**Stated task**.
Return every line of the records below that contains the word "checkbox", reproducing each line in full.

═══

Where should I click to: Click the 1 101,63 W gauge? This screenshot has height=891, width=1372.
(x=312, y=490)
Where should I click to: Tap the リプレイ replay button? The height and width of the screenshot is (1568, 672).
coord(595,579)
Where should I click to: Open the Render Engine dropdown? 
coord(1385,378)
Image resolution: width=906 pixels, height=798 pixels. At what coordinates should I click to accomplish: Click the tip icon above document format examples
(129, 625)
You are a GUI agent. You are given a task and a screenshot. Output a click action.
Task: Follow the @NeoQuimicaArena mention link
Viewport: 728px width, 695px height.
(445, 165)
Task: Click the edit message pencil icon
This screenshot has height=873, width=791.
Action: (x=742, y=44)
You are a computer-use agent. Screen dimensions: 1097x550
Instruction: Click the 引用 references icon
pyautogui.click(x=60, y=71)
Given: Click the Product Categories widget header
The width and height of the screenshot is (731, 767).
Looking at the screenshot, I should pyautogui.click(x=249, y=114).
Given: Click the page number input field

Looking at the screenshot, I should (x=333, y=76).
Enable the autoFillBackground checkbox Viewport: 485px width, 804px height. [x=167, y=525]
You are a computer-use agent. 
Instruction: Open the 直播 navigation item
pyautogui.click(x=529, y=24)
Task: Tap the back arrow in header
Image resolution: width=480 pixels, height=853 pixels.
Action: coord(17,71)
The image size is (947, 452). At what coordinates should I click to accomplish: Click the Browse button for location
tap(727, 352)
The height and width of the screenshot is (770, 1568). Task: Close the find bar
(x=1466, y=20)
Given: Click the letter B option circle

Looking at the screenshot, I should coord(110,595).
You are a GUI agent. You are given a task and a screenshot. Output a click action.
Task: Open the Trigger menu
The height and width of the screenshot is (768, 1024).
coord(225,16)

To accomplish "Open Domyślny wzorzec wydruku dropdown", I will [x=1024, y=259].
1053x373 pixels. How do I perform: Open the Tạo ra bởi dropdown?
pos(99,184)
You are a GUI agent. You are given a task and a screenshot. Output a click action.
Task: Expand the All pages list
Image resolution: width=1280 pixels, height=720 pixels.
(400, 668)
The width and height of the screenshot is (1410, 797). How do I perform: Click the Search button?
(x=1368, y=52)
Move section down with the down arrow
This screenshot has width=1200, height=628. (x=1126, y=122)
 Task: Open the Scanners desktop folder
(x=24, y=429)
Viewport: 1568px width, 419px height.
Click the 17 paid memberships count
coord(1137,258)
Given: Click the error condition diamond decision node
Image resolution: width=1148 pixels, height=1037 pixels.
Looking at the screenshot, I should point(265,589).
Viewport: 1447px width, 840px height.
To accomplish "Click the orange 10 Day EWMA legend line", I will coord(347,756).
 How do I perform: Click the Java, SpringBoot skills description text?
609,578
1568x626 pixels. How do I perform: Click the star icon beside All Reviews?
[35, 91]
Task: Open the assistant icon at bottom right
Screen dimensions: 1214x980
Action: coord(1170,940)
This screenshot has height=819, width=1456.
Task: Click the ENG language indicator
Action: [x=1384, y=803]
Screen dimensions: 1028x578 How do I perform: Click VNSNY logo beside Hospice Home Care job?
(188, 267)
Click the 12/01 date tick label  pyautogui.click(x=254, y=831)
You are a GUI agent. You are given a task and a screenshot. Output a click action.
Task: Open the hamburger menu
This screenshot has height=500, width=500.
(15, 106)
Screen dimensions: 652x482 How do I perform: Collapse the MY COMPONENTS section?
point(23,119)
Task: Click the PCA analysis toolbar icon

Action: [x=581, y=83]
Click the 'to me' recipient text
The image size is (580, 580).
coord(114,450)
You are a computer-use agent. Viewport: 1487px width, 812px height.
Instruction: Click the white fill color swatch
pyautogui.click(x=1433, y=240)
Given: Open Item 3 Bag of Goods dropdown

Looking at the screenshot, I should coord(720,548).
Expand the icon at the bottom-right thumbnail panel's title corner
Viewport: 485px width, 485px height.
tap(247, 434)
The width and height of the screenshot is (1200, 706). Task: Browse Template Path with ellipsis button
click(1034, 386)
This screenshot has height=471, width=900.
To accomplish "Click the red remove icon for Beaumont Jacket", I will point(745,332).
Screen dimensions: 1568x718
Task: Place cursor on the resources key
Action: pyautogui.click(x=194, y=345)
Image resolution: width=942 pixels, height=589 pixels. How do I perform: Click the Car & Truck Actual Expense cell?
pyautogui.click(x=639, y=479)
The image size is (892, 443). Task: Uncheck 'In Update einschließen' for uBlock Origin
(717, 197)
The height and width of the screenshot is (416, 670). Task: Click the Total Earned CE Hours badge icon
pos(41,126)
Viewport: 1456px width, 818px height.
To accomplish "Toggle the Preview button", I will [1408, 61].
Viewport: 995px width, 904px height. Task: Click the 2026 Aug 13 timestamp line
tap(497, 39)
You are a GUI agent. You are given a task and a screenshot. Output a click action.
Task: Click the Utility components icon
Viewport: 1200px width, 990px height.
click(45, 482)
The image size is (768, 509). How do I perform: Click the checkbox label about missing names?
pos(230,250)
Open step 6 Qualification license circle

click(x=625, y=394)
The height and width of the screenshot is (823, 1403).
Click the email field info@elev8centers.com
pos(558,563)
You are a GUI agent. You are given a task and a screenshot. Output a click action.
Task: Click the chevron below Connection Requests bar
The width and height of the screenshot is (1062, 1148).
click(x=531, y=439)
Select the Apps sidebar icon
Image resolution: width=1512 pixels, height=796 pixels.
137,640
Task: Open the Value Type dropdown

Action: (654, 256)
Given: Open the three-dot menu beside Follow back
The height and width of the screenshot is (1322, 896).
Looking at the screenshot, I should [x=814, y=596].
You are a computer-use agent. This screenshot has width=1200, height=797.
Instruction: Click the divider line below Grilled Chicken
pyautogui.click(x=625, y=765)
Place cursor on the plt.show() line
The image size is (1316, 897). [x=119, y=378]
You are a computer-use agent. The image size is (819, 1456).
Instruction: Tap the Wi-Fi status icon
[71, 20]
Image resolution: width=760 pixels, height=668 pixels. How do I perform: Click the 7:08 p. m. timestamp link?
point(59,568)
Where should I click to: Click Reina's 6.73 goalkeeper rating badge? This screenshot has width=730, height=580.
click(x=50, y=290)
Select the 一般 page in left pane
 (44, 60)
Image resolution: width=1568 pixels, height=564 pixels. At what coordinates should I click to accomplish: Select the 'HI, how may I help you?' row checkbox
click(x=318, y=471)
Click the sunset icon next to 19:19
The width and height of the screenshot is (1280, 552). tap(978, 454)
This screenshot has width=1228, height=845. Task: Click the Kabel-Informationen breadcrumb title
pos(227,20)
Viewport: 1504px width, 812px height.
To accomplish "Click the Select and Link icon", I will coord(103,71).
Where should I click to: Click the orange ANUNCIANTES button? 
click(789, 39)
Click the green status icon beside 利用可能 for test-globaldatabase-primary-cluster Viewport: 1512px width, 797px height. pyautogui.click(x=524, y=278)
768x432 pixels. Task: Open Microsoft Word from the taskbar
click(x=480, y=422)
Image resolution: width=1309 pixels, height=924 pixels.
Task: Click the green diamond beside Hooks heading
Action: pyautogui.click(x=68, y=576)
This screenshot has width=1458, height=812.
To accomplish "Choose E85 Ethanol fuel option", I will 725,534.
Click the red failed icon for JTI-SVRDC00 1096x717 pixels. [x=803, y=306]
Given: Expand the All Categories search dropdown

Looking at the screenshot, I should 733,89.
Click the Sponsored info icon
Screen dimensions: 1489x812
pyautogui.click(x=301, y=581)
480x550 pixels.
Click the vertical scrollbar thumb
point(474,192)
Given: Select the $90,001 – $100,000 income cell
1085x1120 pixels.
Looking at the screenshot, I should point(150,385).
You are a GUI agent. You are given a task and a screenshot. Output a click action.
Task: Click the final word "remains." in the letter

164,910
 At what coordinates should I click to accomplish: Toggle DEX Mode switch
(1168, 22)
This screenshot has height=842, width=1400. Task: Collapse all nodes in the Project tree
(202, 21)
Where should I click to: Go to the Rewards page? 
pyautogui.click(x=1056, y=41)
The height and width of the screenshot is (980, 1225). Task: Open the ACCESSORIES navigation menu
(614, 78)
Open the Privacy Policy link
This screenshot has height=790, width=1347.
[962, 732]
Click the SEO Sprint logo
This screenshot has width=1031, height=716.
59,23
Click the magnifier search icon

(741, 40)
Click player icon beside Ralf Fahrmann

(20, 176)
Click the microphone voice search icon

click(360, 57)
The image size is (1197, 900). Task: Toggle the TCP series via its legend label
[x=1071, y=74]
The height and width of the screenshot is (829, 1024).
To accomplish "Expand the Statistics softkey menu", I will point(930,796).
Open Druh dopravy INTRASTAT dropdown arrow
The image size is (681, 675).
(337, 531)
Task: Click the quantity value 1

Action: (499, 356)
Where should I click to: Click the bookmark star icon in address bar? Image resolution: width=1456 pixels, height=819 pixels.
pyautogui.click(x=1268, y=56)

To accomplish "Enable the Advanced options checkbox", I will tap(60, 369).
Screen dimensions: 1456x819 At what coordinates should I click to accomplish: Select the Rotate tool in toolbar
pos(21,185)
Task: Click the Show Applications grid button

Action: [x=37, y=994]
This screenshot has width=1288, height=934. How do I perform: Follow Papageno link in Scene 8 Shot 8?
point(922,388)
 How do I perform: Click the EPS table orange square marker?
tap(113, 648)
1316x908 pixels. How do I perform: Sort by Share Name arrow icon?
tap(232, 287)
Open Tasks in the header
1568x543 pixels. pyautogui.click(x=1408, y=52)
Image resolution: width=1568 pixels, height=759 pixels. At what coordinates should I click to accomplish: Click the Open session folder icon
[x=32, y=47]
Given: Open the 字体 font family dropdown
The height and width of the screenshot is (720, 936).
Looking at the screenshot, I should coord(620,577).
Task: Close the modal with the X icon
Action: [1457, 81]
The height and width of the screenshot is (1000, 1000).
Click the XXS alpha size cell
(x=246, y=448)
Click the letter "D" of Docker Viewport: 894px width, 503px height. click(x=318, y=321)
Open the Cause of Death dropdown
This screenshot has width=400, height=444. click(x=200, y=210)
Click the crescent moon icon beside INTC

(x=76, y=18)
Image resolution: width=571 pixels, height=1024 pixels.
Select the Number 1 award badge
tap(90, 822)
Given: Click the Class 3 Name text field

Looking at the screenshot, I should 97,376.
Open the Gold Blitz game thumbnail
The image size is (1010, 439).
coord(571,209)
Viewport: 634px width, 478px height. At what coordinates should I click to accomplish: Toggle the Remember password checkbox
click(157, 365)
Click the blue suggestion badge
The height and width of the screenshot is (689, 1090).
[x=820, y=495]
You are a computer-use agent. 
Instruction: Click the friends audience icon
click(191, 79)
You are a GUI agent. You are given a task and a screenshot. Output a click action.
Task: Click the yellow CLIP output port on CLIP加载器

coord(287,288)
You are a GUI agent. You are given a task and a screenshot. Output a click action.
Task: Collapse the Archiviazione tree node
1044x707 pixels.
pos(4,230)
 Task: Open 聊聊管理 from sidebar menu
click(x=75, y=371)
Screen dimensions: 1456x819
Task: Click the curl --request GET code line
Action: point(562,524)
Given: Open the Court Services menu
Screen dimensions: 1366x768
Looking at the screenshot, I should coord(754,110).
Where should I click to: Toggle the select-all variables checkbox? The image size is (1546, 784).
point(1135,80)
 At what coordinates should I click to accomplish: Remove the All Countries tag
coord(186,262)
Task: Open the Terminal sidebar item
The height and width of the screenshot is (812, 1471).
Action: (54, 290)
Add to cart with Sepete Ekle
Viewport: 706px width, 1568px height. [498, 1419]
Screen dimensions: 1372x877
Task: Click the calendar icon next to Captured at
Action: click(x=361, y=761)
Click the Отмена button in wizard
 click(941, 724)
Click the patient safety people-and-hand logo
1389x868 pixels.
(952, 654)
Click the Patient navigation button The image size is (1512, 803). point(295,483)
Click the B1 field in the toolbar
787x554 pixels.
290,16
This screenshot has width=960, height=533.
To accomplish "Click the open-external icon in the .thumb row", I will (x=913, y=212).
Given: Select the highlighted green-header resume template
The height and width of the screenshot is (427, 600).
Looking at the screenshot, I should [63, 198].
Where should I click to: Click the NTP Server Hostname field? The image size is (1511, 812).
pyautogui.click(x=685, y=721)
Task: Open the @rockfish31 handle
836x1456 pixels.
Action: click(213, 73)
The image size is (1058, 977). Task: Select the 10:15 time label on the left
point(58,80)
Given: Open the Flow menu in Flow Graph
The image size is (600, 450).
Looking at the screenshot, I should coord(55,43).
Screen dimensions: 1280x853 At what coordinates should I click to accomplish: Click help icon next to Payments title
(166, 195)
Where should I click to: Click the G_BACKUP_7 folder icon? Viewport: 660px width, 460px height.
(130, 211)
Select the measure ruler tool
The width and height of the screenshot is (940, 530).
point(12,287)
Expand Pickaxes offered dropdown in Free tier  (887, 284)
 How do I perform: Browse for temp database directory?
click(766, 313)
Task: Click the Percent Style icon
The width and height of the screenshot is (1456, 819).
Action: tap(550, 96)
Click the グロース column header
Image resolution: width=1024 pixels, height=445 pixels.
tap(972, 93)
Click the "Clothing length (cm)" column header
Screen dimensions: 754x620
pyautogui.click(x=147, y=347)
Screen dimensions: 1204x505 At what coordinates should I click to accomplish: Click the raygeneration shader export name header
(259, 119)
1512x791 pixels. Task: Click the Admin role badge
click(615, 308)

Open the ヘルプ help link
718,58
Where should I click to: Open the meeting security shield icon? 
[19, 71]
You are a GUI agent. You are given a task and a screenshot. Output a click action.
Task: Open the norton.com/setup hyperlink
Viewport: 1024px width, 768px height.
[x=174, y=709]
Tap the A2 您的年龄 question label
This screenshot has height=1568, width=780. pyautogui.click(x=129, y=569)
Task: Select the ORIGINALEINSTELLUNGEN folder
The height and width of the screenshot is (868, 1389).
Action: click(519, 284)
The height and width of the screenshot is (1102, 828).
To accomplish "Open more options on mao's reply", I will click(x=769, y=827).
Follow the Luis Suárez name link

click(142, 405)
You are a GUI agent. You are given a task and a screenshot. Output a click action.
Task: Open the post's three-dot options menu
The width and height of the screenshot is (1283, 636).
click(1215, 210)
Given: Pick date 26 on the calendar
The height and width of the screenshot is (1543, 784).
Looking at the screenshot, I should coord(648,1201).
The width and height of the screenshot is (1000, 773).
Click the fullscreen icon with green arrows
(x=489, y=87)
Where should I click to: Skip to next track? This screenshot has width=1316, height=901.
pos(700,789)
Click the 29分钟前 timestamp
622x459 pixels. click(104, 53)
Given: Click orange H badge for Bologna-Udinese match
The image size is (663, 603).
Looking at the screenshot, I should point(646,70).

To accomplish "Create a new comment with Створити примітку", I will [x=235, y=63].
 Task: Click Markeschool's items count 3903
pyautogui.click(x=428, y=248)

═══

**The reply**.
Enable the autoFillBackground checkbox Viewport: 485px width, 804px height. [x=167, y=525]
The image size is (768, 509). How do I perform: Click the checkbox label about missing names?
Image resolution: width=1568 pixels, height=564 pixels. At what coordinates should I click to accomplish: Select the 'HI, how may I help you?' row checkbox
To accomplish "Enable the Advanced options checkbox", I will tap(60, 369).
Viewport: 634px width, 478px height. At what coordinates should I click to accomplish: Toggle the Remember password checkbox
Where should I click to: Toggle the select-all variables checkbox? The image size is (1546, 784).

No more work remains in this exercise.